● Task objective: The entries shown below are to be printed in full, unaltered.

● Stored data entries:
★ ★ ★ ★ ★ ★ ★

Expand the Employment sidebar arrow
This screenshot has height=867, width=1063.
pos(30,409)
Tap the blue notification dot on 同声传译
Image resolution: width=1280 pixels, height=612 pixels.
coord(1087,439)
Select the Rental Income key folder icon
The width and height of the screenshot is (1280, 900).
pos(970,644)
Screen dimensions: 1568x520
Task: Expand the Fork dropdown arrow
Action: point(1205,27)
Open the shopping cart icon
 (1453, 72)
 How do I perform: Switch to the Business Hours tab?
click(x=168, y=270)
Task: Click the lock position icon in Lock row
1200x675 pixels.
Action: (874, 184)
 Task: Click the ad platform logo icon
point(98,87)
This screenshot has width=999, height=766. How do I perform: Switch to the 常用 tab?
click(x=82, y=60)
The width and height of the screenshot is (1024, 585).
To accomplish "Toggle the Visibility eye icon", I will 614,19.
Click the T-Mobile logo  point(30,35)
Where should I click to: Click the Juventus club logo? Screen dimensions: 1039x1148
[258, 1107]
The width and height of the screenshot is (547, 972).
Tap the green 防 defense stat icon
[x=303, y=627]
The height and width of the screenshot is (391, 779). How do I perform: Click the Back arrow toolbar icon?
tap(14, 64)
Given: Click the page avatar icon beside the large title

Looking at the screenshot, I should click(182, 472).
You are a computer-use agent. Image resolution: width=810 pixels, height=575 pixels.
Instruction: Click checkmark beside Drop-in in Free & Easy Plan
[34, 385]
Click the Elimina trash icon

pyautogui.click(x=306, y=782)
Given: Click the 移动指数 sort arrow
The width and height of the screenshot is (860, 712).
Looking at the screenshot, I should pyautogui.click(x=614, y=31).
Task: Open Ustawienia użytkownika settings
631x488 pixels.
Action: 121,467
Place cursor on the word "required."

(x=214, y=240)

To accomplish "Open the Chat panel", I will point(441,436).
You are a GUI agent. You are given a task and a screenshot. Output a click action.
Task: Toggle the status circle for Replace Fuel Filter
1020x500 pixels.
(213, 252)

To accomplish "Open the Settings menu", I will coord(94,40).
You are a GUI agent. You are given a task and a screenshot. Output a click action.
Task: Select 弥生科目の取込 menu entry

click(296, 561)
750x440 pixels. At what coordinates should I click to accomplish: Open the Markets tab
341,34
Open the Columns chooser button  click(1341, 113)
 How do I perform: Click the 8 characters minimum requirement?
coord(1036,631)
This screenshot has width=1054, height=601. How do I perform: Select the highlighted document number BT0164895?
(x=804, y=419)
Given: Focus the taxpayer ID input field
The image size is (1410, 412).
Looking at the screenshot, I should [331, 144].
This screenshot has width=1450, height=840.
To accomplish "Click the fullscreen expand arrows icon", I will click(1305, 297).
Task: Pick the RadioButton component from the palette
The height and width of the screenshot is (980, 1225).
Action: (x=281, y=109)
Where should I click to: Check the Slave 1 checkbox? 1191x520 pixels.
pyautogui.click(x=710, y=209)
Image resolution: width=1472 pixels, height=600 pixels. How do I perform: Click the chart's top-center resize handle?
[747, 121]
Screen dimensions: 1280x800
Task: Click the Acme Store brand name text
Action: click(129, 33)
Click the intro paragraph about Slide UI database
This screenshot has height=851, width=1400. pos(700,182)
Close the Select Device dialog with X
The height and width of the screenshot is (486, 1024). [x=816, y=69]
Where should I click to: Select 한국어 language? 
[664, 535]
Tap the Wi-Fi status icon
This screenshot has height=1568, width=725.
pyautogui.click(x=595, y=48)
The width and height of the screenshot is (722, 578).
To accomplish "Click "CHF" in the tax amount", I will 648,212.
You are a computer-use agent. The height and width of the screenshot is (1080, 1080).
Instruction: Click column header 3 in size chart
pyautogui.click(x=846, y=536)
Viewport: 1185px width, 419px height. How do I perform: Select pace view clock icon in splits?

★ ★ ★ ★ ★ ★ ★

● Reply to the exercise:
Expand the Employment sidebar arrow
This screenshot has height=867, width=1063.
pos(30,409)
Tap the blue notification dot on 同声传译
Image resolution: width=1280 pixels, height=612 pixels.
coord(1087,439)
Select the Rental Income key folder icon
The width and height of the screenshot is (1280, 900).
pos(970,644)
Screen dimensions: 1568x520
Task: Expand the Fork dropdown arrow
Action: point(1205,27)
Open the shopping cart icon
 (1453, 72)
 How do I perform: Switch to the Business Hours tab?
click(x=168, y=270)
Task: Click the lock position icon in Lock row
1200x675 pixels.
Action: (874, 184)
 Task: Click the ad platform logo icon
point(98,87)
This screenshot has width=999, height=766. How do I perform: Switch to the 常用 tab?
click(x=82, y=60)
The width and height of the screenshot is (1024, 585).
To accomplish "Toggle the Visibility eye icon", I will 614,19.
Click the T-Mobile logo  point(30,35)
Where should I click to: Click the Juventus club logo? Screen dimensions: 1039x1148
[258, 1107]
The width and height of the screenshot is (547, 972).
Tap the green 防 defense stat icon
[x=303, y=627]
The height and width of the screenshot is (391, 779). How do I perform: Click the Back arrow toolbar icon?
tap(14, 64)
Given: Click the page avatar icon beside the large title

Looking at the screenshot, I should click(182, 472).
You are a computer-use agent. Image resolution: width=810 pixels, height=575 pixels.
Instruction: Click checkmark beside Drop-in in Free & Easy Plan
[34, 385]
Click the Elimina trash icon

pyautogui.click(x=306, y=782)
Given: Click the 移动指数 sort arrow
The width and height of the screenshot is (860, 712).
Looking at the screenshot, I should pyautogui.click(x=614, y=31).
Task: Open Ustawienia użytkownika settings
631x488 pixels.
Action: 121,467
Place cursor on the word "required."

(x=214, y=240)

To accomplish "Open the Chat panel", I will point(441,436).
You are a GUI agent. You are given a task and a screenshot. Output a click action.
Task: Toggle the status circle for Replace Fuel Filter
1020x500 pixels.
(213, 252)

To accomplish "Open the Settings menu", I will coord(94,40).
You are a GUI agent. You are given a task and a screenshot. Output a click action.
Task: Select 弥生科目の取込 menu entry

click(296, 561)
750x440 pixels. At what coordinates should I click to accomplish: Open the Markets tab
341,34
Open the Columns chooser button  click(1341, 113)
 How do I perform: Click the 8 characters minimum requirement?
coord(1036,631)
This screenshot has width=1054, height=601. How do I perform: Select the highlighted document number BT0164895?
(x=804, y=419)
Given: Focus the taxpayer ID input field
The image size is (1410, 412).
Looking at the screenshot, I should [331, 144].
This screenshot has width=1450, height=840.
To accomplish "Click the fullscreen expand arrows icon", I will click(1305, 297).
Task: Pick the RadioButton component from the palette
The height and width of the screenshot is (980, 1225).
Action: (x=281, y=109)
Where should I click to: Check the Slave 1 checkbox? 1191x520 pixels.
pyautogui.click(x=710, y=209)
Image resolution: width=1472 pixels, height=600 pixels. How do I perform: Click the chart's top-center resize handle?
[747, 121]
Screen dimensions: 1280x800
Task: Click the Acme Store brand name text
Action: click(129, 33)
Click the intro paragraph about Slide UI database
This screenshot has height=851, width=1400. pos(700,182)
Close the Select Device dialog with X
The height and width of the screenshot is (486, 1024). [x=816, y=69]
Where should I click to: Select 한국어 language? 
[664, 535]
Tap the Wi-Fi status icon
This screenshot has height=1568, width=725.
pyautogui.click(x=595, y=48)
The width and height of the screenshot is (722, 578).
To accomplish "Click "CHF" in the tax amount", I will 648,212.
You are a computer-use agent. The height and width of the screenshot is (1080, 1080).
Instruction: Click column header 3 in size chart
pyautogui.click(x=846, y=536)
Viewport: 1185px width, 419px height. How do I perform: Select pace view clock icon in splits?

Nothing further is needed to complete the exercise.